Colorado and North Dakota both have initiatives up for vote that, if passed, would legally define life as beginning before birth, which would move those states to the right on abortion. The issue has come up in Colorado, where Democrat incumbent Mark Udall has tried to portray his opponent, Republican Rep. Cory Gardner, as right-wing on abortion issues, though Gardner has edged away from supporting measures like the one Coloradans will vote on. Abortion has also become a top voter topic in Tennessee, where the law is more vague, and simply states that a new measure would allow legislators to introduce or change legislation on abortion.
And if you want an example of how ridiculous democracy can be, look no further than the state of Washington. Their midterm elections feature two ballot initiatives of particular interest. One would block all background checks for gun ownership except what’s enforced nationwide. The other would mandate universal background checks for the ownership of any kind of gun. This seems fine, until you realize that both measures could pass, and some voters have said they will vote for each of them.
What? Why would they do that? What does that even mean? No one really knows.
Margaret Wright, left, and Jamal Legare hold up signs supporting Hillary Clinton during the South Carolina Democratic presidential primary in front of a polling place in Hollywood, S.C., on Jan. 26, 2008.

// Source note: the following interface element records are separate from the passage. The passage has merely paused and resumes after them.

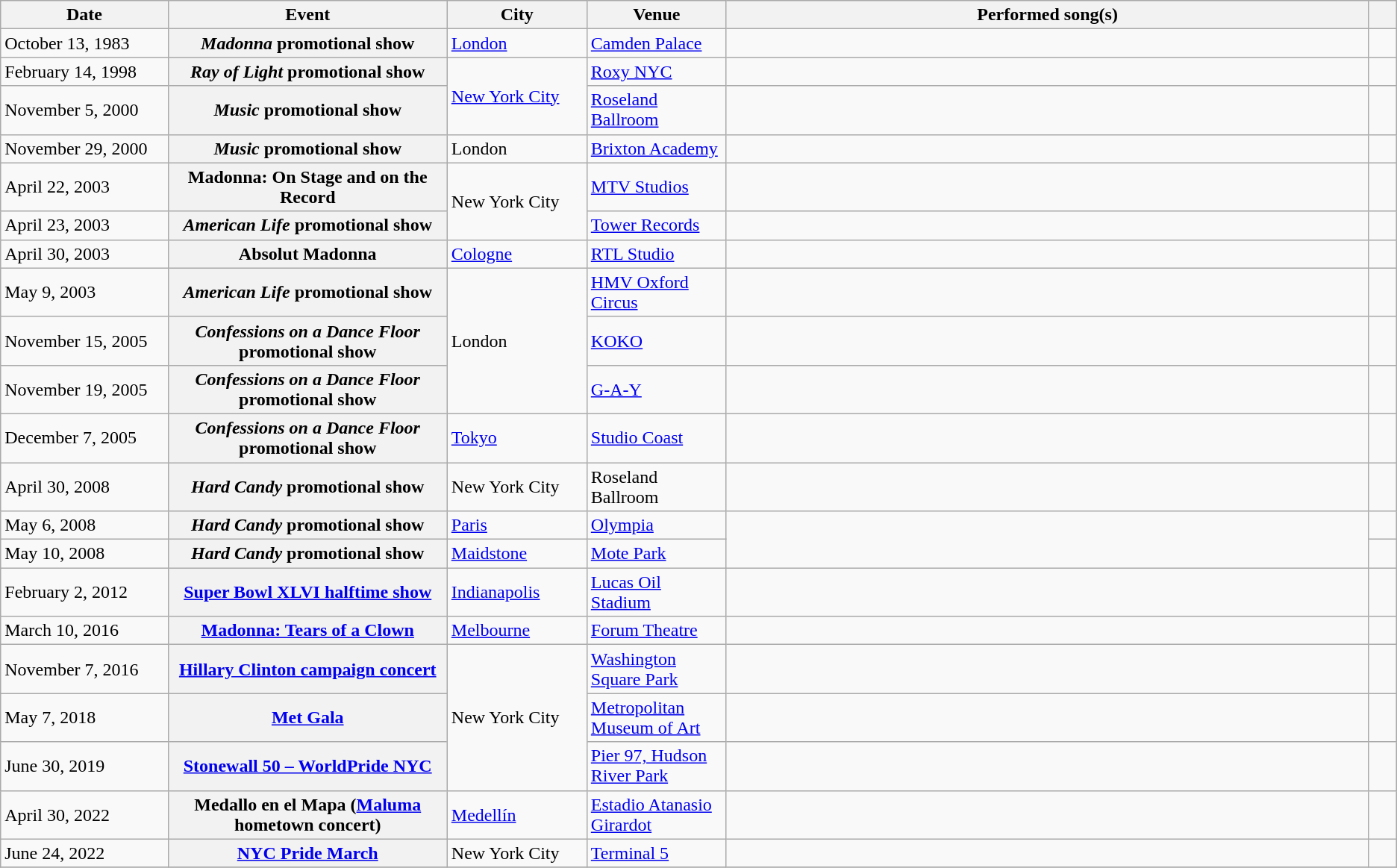
November 7, 2016 (84, 669)
Indianapolis (516, 593)
NYC Pride March (307, 853)
Terminal 5 (657, 853)
Stonewall 50 – WorldPride NYC (307, 766)
May 10, 2008 (84, 554)
Cologne (516, 254)
March 10, 2016 (84, 631)
Olympia (657, 525)
Estadio Atanasio Girardot (657, 815)
May 6, 2008 (84, 525)
Studio Coast (657, 437)
April 30, 2008 (84, 487)
February 14, 1998 (84, 72)
Venue (657, 15)
Super Bowl XLVI halftime show (307, 593)
December 7, 2005 (84, 437)
MTV Studios (657, 187)
Performed song(s) (1048, 15)
Maidstone (516, 554)
June 30, 2019 (84, 766)
Ray of Light promotional show (307, 72)
Roxy NYC (657, 72)
KOKO (657, 340)
Pier 97, Hudson River Park (657, 766)
Event (307, 15)
Camden Palace (657, 43)
February 2, 2012 (84, 593)
April 30, 2022 (84, 815)
April 22, 2003 (84, 187)
October 13, 1983 (84, 43)
Met Gala (307, 718)
May 9, 2003 (84, 293)
Madonna promotional show (307, 43)
May 7, 2018 (84, 718)
Paris (516, 525)
Tokyo (516, 437)
Hillary Clinton campaign concert (307, 669)
Date (84, 15)
Washington Square Park (657, 669)
G-A-Y (657, 390)
April 23, 2003 (84, 225)
June 24, 2022 (84, 853)
Mote Park (657, 554)
Absolut Madonna (307, 254)
City (516, 15)
Brixton Academy (657, 149)
Madonna: Tears of a Clown (307, 631)
Melbourne (516, 631)
Madonna: On Stage and on the Record (307, 187)
November 5, 2000 (84, 110)
Metropolitan Museum of Art (657, 718)
Medallo en el Mapa (Maluma hometown concert) (307, 815)
November 15, 2005 (84, 340)
November 29, 2000 (84, 149)
RTL Studio (657, 254)
HMV Oxford Circus (657, 293)
Medellín (516, 815)
November 19, 2005 (84, 390)
Tower Records (657, 225)
Forum Theatre (657, 631)
Lucas Oil Stadium (657, 593)
April 30, 2003 (84, 254)
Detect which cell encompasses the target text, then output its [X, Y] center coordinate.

Image: Alice Keeney/Associated Press
Pay attention to who shows up to vote on Nov. 4. That 15-20% drop off from presidential elections isn’t a proportional drop off. The people who don’t show up as much to midterm elections tend to be younger and less white, meaning the electorate in 2014 will be older and whiter, thus favoring Republicans. This is the case just about every midterm election, which is a good bit of information to keep in mind to help frame the election cycle.
And, finally, here’s a fun fact: Various groups have already spent more than $1 billion trying to pass or strike down ballot initiatives this midterm season, so it’s clear that people with serious cash aren’t taking them lightly.
Editors’ note: The original version of this article said that Former Florida Gov. Charlie Crist lost to current Florida Gov. Rick Scott in his reelection campaign. Crist actually declared to run for Senate toward the end of his gubernatorial term, after which Scott was elected governor.